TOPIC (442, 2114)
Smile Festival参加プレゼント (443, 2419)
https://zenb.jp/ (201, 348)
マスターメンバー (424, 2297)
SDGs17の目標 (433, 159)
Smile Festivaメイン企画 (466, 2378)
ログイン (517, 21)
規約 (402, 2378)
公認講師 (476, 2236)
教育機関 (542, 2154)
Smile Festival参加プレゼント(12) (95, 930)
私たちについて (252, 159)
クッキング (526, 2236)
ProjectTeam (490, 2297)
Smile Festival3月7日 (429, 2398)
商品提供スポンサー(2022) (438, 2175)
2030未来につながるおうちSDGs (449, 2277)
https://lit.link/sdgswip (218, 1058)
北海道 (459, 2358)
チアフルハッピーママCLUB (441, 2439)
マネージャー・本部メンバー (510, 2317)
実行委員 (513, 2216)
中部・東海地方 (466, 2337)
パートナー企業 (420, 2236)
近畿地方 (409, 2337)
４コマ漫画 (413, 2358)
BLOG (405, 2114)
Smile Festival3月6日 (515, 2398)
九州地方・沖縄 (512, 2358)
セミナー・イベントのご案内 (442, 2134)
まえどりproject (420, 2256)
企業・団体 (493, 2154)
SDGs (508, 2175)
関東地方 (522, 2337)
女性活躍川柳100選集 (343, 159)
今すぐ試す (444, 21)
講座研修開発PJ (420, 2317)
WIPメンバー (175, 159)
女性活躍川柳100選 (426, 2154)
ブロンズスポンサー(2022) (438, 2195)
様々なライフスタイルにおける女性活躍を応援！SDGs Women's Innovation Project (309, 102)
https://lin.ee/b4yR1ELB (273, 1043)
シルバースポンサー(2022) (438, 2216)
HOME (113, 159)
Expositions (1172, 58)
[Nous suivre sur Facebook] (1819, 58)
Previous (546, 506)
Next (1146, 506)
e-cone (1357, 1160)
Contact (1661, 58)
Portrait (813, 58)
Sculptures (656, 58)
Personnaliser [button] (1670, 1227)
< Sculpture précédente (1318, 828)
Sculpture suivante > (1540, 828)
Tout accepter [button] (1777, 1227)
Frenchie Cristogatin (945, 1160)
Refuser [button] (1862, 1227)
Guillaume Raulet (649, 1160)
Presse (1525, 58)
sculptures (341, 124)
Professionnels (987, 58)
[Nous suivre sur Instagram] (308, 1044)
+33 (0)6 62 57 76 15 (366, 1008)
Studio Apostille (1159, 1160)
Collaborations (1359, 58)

++++++

→ Problem statement: The expected response is every record, reproduced word for word.

→ Reply:
TOPIC (442, 2114)
Smile Festival参加プレゼント (443, 2419)
https://zenb.jp/ (201, 348)
マスターメンバー (424, 2297)
SDGs17の目標 (433, 159)
Smile Festivaメイン企画 (466, 2378)
ログイン (517, 21)
規約 (402, 2378)
公認講師 (476, 2236)
教育機関 (542, 2154)
Smile Festival参加プレゼント(12) (95, 930)
私たちについて (252, 159)
クッキング (526, 2236)
ProjectTeam (490, 2297)
Smile Festival3月7日 (429, 2398)
商品提供スポンサー(2022) (438, 2175)
2030未来につながるおうちSDGs (449, 2277)
https://lit.link/sdgswip (218, 1058)
北海道 (459, 2358)
チアフルハッピーママCLUB (441, 2439)
マネージャー・本部メンバー (510, 2317)
実行委員 (513, 2216)
中部・東海地方 (466, 2337)
パートナー企業 (420, 2236)
近畿地方 (409, 2337)
４コマ漫画 (413, 2358)
BLOG (405, 2114)
Smile Festival3月6日 (515, 2398)
九州地方・沖縄 (512, 2358)
セミナー・イベントのご案内 (442, 2134)
まえどりproject (420, 2256)
企業・団体 (493, 2154)
SDGs (508, 2175)
関東地方 (522, 2337)
女性活躍川柳100選集 (343, 159)
今すぐ試す (444, 21)
講座研修開発PJ (420, 2317)
WIPメンバー (175, 159)
女性活躍川柳100選 (426, 2154)
ブロンズスポンサー(2022) (438, 2195)
様々なライフスタイルにおける女性活躍を応援！SDGs Women's Innovation Project (309, 102)
https://lin.ee/b4yR1ELB (273, 1043)
シルバースポンサー(2022) (438, 2216)
HOME (113, 159)
Expositions (1172, 58)
[Nous suivre sur Facebook] (1819, 58)
Previous (546, 506)
Next (1146, 506)
e-cone (1357, 1160)
Contact (1661, 58)
Portrait (813, 58)
Sculptures (656, 58)
Personnaliser [button] (1670, 1227)
< Sculpture précédente (1318, 828)
Sculpture suivante > (1540, 828)
Tout accepter [button] (1777, 1227)
Frenchie Cristogatin (945, 1160)
Refuser [button] (1862, 1227)
Guillaume Raulet (649, 1160)
Presse (1525, 58)
sculptures (341, 124)
Professionnels (987, 58)
[Nous suivre sur Instagram] (308, 1044)
+33 (0)6 62 57 76 15 (366, 1008)
Studio Apostille (1159, 1160)
Collaborations (1359, 58)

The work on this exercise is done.